- Task to complete
All of the data that follows should be written out exactly.

[Stored records]
=== Section Start ===
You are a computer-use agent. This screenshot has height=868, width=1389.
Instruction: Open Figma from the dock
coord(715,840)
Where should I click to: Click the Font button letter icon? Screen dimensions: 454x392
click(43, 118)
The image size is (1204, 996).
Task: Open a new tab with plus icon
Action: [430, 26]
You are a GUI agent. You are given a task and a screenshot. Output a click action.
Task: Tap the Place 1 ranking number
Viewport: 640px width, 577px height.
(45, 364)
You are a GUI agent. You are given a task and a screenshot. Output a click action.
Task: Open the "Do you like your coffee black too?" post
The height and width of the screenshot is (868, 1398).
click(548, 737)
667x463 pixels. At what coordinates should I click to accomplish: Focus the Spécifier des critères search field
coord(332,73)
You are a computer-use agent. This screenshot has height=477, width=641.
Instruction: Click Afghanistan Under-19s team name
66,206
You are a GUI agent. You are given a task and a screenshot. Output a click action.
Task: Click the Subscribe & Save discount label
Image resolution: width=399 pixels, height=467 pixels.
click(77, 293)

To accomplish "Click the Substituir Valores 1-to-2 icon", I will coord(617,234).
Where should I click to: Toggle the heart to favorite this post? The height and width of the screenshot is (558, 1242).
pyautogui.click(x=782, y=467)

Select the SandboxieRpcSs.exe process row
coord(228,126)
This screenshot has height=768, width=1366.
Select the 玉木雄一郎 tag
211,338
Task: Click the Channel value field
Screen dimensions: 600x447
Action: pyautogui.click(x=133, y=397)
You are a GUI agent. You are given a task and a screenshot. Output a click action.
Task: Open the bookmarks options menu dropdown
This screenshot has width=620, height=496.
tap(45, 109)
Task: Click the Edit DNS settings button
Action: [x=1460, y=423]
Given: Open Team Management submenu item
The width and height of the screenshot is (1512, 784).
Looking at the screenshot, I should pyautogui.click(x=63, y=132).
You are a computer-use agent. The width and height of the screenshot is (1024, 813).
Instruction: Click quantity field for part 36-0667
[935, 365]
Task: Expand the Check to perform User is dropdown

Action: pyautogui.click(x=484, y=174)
=== Section End ===
- Your response
You are a computer-use agent. This screenshot has height=868, width=1389.
Instruction: Open Figma from the dock
coord(715,840)
Where should I click to: Click the Font button letter icon? Screen dimensions: 454x392
click(43, 118)
The image size is (1204, 996).
Task: Open a new tab with plus icon
Action: [430, 26]
You are a GUI agent. You are given a task and a screenshot. Output a click action.
Task: Tap the Place 1 ranking number
Viewport: 640px width, 577px height.
(45, 364)
You are a GUI agent. You are given a task and a screenshot. Output a click action.
Task: Open the "Do you like your coffee black too?" post
The height and width of the screenshot is (868, 1398).
click(548, 737)
667x463 pixels. At what coordinates should I click to accomplish: Focus the Spécifier des critères search field
coord(332,73)
You are a computer-use agent. This screenshot has height=477, width=641.
Instruction: Click Afghanistan Under-19s team name
66,206
You are a GUI agent. You are given a task and a screenshot. Output a click action.
Task: Click the Subscribe & Save discount label
Image resolution: width=399 pixels, height=467 pixels.
click(77, 293)

To accomplish "Click the Substituir Valores 1-to-2 icon", I will coord(617,234).
Where should I click to: Toggle the heart to favorite this post? The height and width of the screenshot is (558, 1242).
pyautogui.click(x=782, y=467)

Select the SandboxieRpcSs.exe process row
coord(228,126)
This screenshot has height=768, width=1366.
Select the 玉木雄一郎 tag
211,338
Task: Click the Channel value field
Screen dimensions: 600x447
Action: pyautogui.click(x=133, y=397)
You are a GUI agent. You are given a task and a screenshot. Output a click action.
Task: Open the bookmarks options menu dropdown
This screenshot has width=620, height=496.
tap(45, 109)
Task: Click the Edit DNS settings button
Action: [x=1460, y=423]
Given: Open Team Management submenu item
The width and height of the screenshot is (1512, 784).
Looking at the screenshot, I should pyautogui.click(x=63, y=132).
You are a computer-use agent. The width and height of the screenshot is (1024, 813).
Instruction: Click quantity field for part 36-0667
[935, 365]
Task: Expand the Check to perform User is dropdown

Action: pyautogui.click(x=484, y=174)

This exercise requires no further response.